# Selling on CC



## Crackle (21 May 2009)

I've seen a system implemented on other sites whereby you cannot sell unless you have a certain number of posts and have been a member for so long.

It crossed my mind, after recent For Sale's that the system might be useful here? The aim of the whole thing is to stop buyers being taken advantage of and only sellers known on the forum could sell.


----------



## summerdays (21 May 2009)

I wouldn't buy from anyone who just came on and their only post was to try and sell a bike, but I do see what you mean. And a couple of times I have reported posts where it just seems to be spam selling (same post on multiple boards of multiple items), and it might stop those posts but probably not as they tend to post to more than one category.


----------



## Shaun (21 May 2009)

It's technically do-able, I'll have a think about it.


----------



## dellzeqq (22 May 2009)

It is useful, but you will get the hundred posts in ten minutes brigade. Out of interest, Shaun, how many commercial or spam posts get offed in a week?


----------



## peanut (22 May 2009)

he's not up yet ..


----------



## spandex (22 May 2009)

dellzeqq said:


> It is useful, *but you will get the hundred posts in ten minutes brigade*. Out of interest, Shaun, how many commercial or spam posts get offed in a week?



The thing is if they do not know how many posts are needed ie "Sorry you can not post here at this time" there is no way they can find out?


----------



## Crackle (22 May 2009)

Well the answer would be in the sticky at the top or in FAQ. 

The system I'd seen implemented conferred trader status below your name in your posts, so it was clearly visible to people. It did it automatically. I think the criteria was a 100 posts and 3 months membership, each had to be fulfilled. 

Where it was implemented was a busier forum with a lot more selling which obviously they'd had trouble with and decided to police it more carefully. It's a suggestion for here, it may not be needed but it just struck me that forum selling depends more on trust than just placing a clasiffied. I mean if I sell on here, I don't generally wait for payment, I just bung the stuff in the post, I trust people and they trust me. It's how it should be but I wouldn't buy off someone new to the forum until I new them, the suggestion is just an extension of that. 

The downside is it lowers the potential for people to post one-off sales within the forum but I've seen few of them that are not advertised elsewhere anyway or more pertinent, quite a few controversial sales where someone has joined to sell something and it's just turned into a slanging match.


----------



## peanut (22 May 2009)

I think its a good idea too because there are so many scammers and fraudsters out there at the moment.

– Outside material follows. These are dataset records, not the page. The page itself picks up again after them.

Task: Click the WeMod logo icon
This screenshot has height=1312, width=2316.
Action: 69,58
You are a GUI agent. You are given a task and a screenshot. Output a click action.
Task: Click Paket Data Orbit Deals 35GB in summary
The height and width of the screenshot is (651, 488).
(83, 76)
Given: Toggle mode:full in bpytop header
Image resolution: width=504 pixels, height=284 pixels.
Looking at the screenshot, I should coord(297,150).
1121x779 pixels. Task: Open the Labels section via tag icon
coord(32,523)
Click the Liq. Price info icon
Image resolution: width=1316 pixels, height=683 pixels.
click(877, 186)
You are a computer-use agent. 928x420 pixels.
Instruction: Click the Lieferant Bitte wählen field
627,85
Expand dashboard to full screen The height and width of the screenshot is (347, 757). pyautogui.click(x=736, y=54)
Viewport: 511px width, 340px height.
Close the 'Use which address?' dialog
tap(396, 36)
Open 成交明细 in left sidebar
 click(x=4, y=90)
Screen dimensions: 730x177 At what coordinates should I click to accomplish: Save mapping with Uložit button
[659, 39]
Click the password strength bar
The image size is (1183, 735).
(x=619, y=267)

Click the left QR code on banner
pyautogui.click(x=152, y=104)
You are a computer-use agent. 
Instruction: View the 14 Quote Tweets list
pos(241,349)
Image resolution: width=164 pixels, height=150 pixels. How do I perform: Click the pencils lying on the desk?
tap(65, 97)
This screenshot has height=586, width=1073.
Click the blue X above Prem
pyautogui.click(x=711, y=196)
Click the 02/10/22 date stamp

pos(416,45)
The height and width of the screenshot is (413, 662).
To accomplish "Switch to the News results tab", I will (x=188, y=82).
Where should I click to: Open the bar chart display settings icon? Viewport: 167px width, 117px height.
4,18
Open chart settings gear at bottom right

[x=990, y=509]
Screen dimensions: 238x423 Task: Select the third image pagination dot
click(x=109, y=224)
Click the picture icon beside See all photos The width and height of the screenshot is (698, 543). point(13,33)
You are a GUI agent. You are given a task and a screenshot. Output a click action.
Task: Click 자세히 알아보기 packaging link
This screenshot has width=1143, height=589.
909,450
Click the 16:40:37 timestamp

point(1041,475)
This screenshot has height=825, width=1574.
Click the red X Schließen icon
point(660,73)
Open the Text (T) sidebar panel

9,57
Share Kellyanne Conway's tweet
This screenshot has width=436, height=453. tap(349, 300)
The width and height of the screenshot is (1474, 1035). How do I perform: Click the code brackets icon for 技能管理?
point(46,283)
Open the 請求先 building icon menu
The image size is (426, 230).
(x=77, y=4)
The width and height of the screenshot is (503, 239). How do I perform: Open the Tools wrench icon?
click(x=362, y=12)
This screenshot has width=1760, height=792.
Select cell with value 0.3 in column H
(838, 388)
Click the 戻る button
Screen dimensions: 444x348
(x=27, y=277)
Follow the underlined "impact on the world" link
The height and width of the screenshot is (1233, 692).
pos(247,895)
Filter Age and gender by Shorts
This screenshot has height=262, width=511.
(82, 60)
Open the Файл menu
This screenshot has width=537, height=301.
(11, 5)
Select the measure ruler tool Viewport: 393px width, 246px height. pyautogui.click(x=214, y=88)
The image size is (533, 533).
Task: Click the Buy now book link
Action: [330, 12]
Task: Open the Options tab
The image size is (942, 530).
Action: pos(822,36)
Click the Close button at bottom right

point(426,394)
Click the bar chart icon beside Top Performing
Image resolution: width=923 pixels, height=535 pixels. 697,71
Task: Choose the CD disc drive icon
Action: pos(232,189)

The other side of the coin is the young lad that cycled 50+ miles in the pouring rain and feezing cold to buy some Campag gruppo off me last month. Honest as the day is long .


----------



## dellzeqq (22 May 2009)

I think forums are on to a loser on this one, and that there is no ready answer. We've had difficulties on the CTC forum with traders masquerading as non-traders, and some really ugly fights over goods not being what they were supposed to be. The rule in the case of the first one is to ban the user, and in the second to spend a great deal of time corresponding with the buyer and seller. It all adds to the work that goes on behind the scenes - the CTC forum has three or four people who devote a considerable amount of time to keeping it in shape, and my question above was really about the amount of work that goes in to this forum that most of us won't see.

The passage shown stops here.